YOUR INSTRUCTIONS>
Can you echo, word for word, the lines of the items from the one containing "You are a computer-use" through the one containing "[x=744, y=196]", including both of those lines?

GIVEN DATA>
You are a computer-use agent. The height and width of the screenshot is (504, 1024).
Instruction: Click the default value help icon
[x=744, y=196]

--

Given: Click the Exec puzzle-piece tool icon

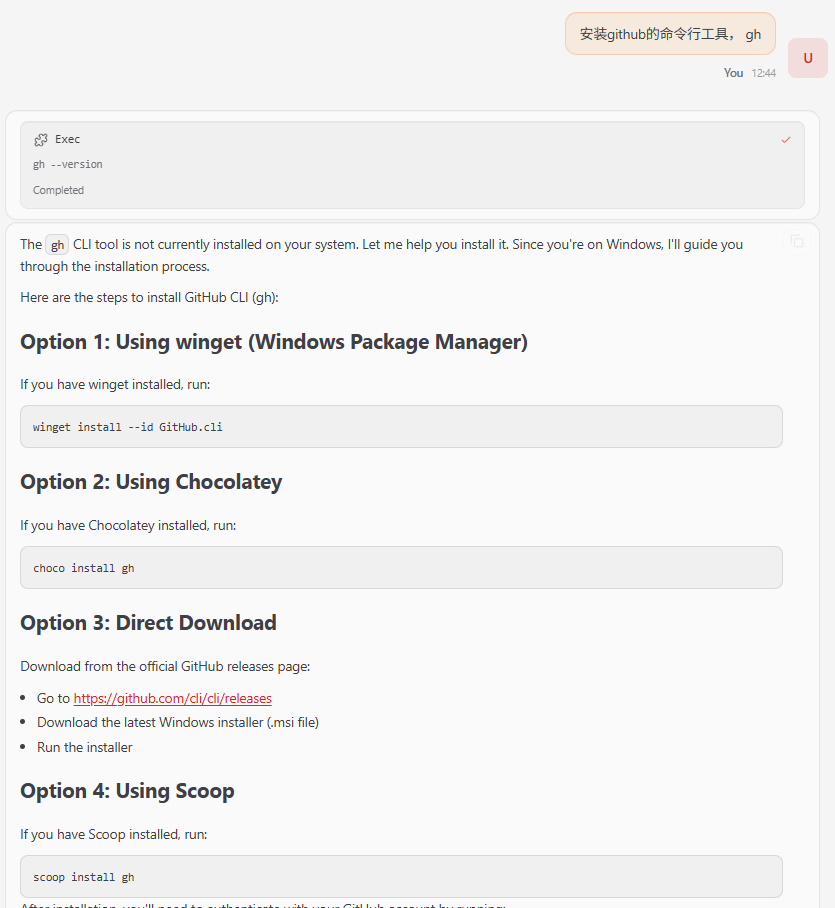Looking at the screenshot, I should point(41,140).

==

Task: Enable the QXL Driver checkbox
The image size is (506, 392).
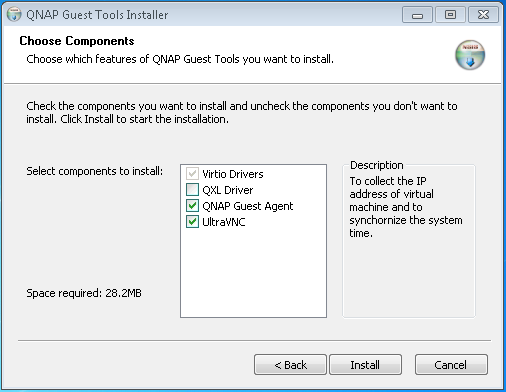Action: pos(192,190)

ANSWER FOR THE TASK>
You are a computer-use agent. The height and width of the screenshot is (504, 1024).
Instruction: Click the default value help icon
[x=744, y=196]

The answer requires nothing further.